═════ Text excerpt

Median of Two Sorted Arrays

Last updated: 29th Aug, 2020

           

Problem Statment

There are two sorted arrays num1 and num2 of size m and n respectively. Find the median of the two sorted arrays. The overall run time complexity should be O(log (m+n)). You may assume num1 and num2 cannot be both empty.

Example 1:

nums1 = [1, 3]
nums2 = [2]

>> The median is 2.0

Example 2:

nums1 = [1, 2]
nums2 = [3, 4]

>> The median is (2 + 3)/2 = 2.5

Method - 1:

  • Create an array named final_num, that will hold the sorted value (space complexity O(m+n), where m is the size of num1 and n is the size of num2)
  • Take two iterator variable i and j to iterate over two arrays num1 and num2 respectively.
  • During each iterattions find the lowest value and place that in the array (Worst case Time complexity- O(m+n), Average Case Time Complexity - O(n), Hence the total time complexity is O(n))

══════════
═════ Data block

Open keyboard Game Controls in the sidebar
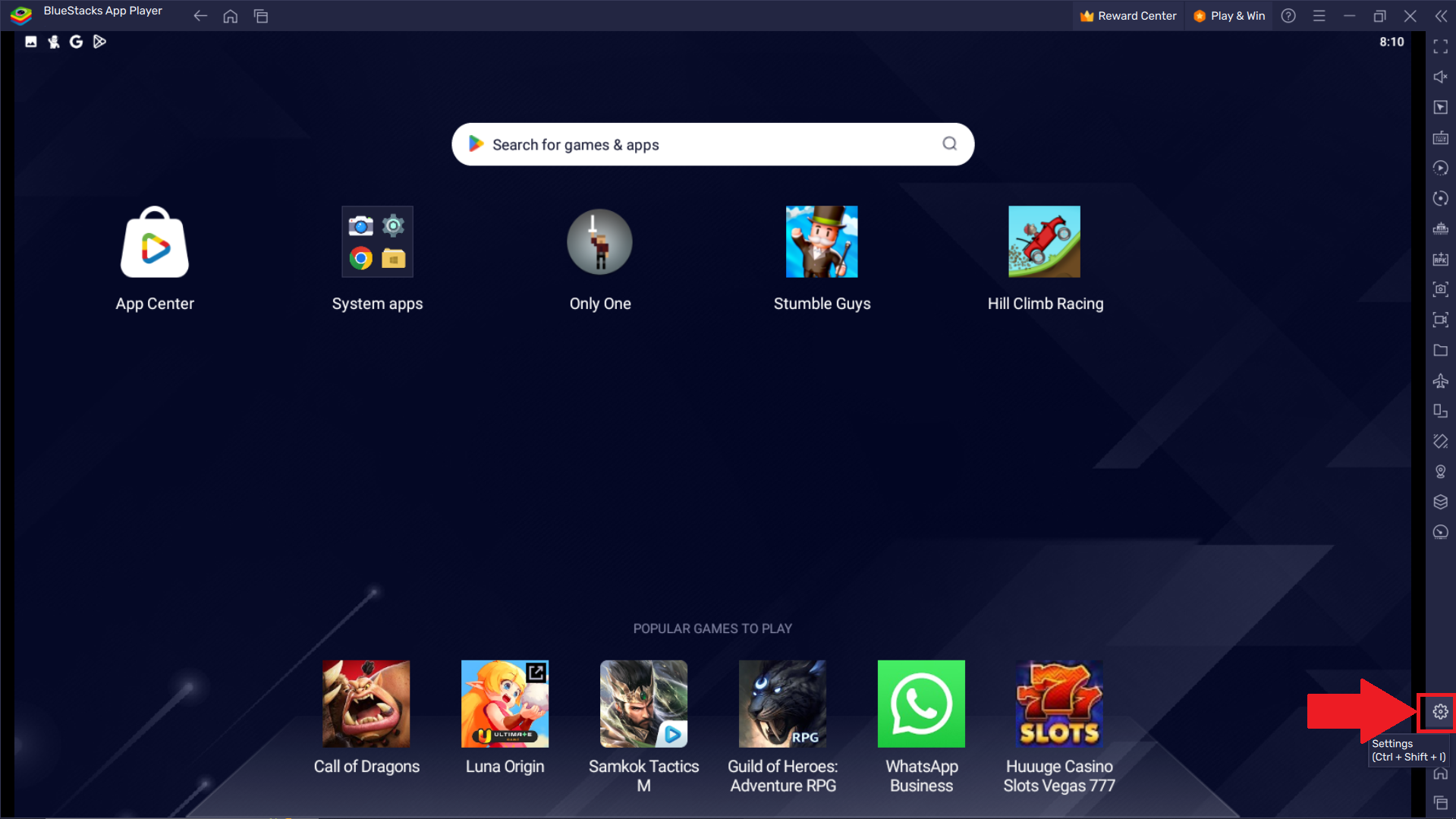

══════════

Task instructions >>
a) According to the text on the median of two sorted arrays, what should the overall run time complexity be?
b) Does each statement agree with the text on the median of two sorted arrays? For each, give yes or no and quote the deciding words. (i) Method 1 uses an extra array with space complexity O(m+n). (ii) Both arrays may be empty. (iii) In Example 1, the median is 2.5.
c) Carry on the text on the median of two sorted arrays from where it stops.

Responses in order >>
a) O(log (m+n))

b)
(i) Yes: "space complexity O(m+n), where m is the size of num1 and n is the size of num2"
(ii) No: "You may assume num1 and num2 cannot be both empty."
(iii) No: "The median is 2.0"

c)
  • It is possible that one array is of small size and other one is of large size, hence need two more loops.
  • Finally find the median.

C++ Code
/// Finding median using normal loop and merge sorted arrays algorithm
double findMedian(vector<int>& num1,vector<int>& num2)
{
   vector<int> final_num;
   int i=0,j=0;
   int num1_size = num1.size(),num2_size = num2.size();

   /// Merging the two sorted arrays
   while(i<num1_size && j<num2_size)
   {
       if(num1.at(i) < num2.at(j))
       {
           final_num.push_back(num1.at(i));
           i++;
       }
       else
       {
           final_num.push_back(num2.at(j));
           j++;
       }
   }
   while(j<num2_size)
   {
       final_num.push_back(num2.at(j));
       j++;
   }
   while(i<num1_size)
   {
       final_num.push_back(num1.at(i));
       i++;
   }

   /// Finding the median
   double median;
   int final_size = final_num.size();
   if(final_size%2==0)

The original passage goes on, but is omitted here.